[Data for the task Boundary: Start]

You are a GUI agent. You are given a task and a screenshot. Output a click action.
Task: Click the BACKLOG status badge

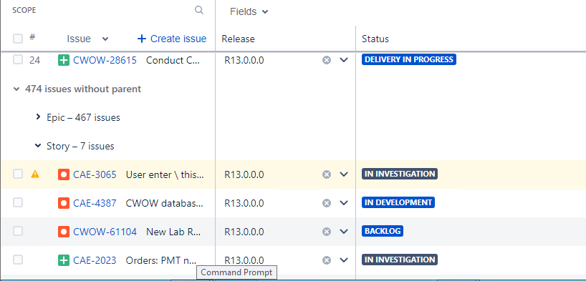pos(383,231)
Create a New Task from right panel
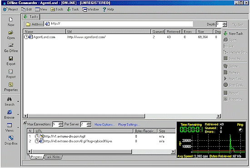 (x=233, y=34)
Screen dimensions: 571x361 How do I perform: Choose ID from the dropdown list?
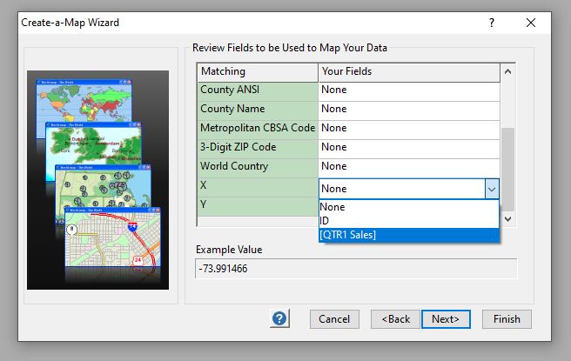click(408, 221)
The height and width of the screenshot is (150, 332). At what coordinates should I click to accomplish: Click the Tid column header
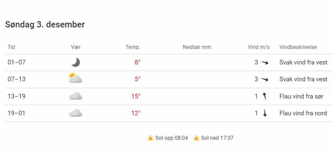[x=11, y=47]
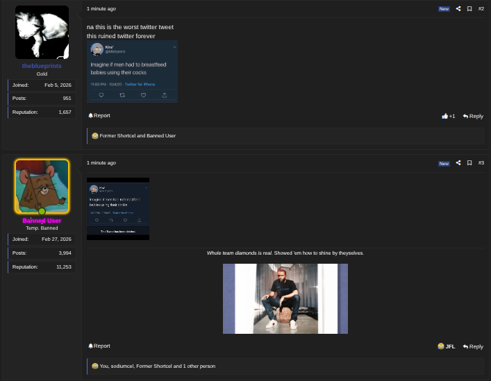Enlarge tweet screenshot in post #2
The height and width of the screenshot is (381, 491).
tap(132, 71)
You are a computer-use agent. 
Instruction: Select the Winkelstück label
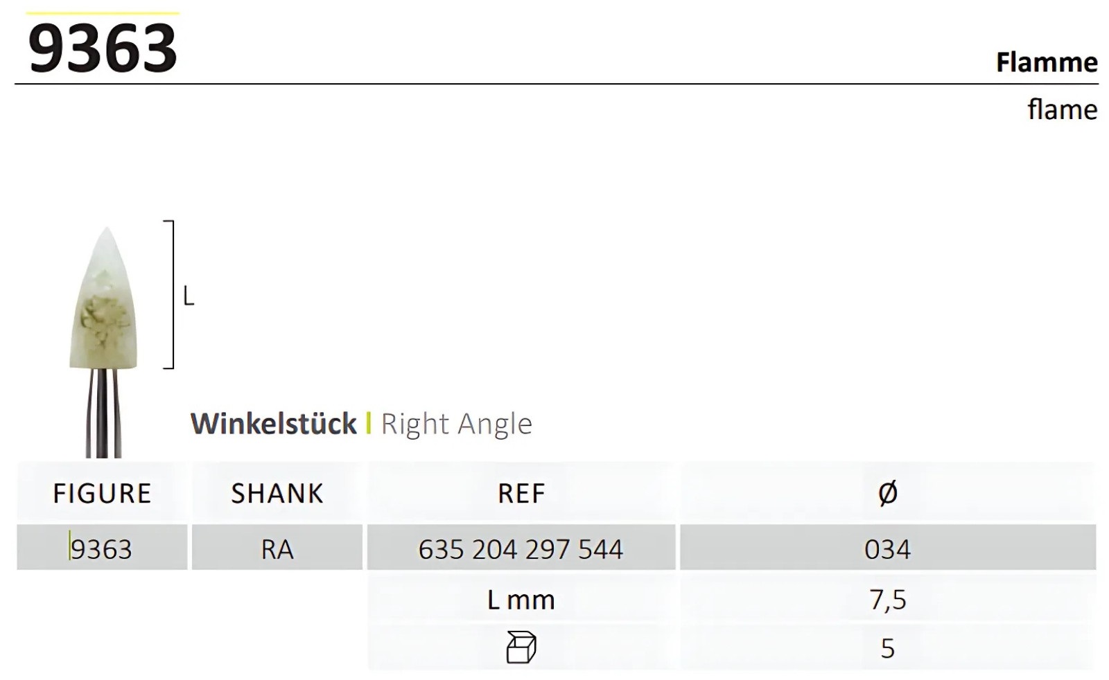273,424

[Data for the task Boundary: End]

* _What you have to do_: From the first record to the last, retype everything exactly except the images.

* _Exercise output_:
You are a GUI agent. You are given a task and a screenshot. Output a click action.
Task: Click the BACKLOG status badge

pos(383,231)
Create a New Task from right panel
 (x=233, y=34)
Screen dimensions: 571x361 How do I perform: Choose ID from the dropdown list?
click(408, 221)
The height and width of the screenshot is (150, 332). At what coordinates should I click to accomplish: Click the Tid column header
[x=11, y=47]
Enlarge tweet screenshot in post #2
The height and width of the screenshot is (381, 491).
tap(132, 71)
You are a computer-use agent. 
Instruction: Select the Winkelstück label
273,424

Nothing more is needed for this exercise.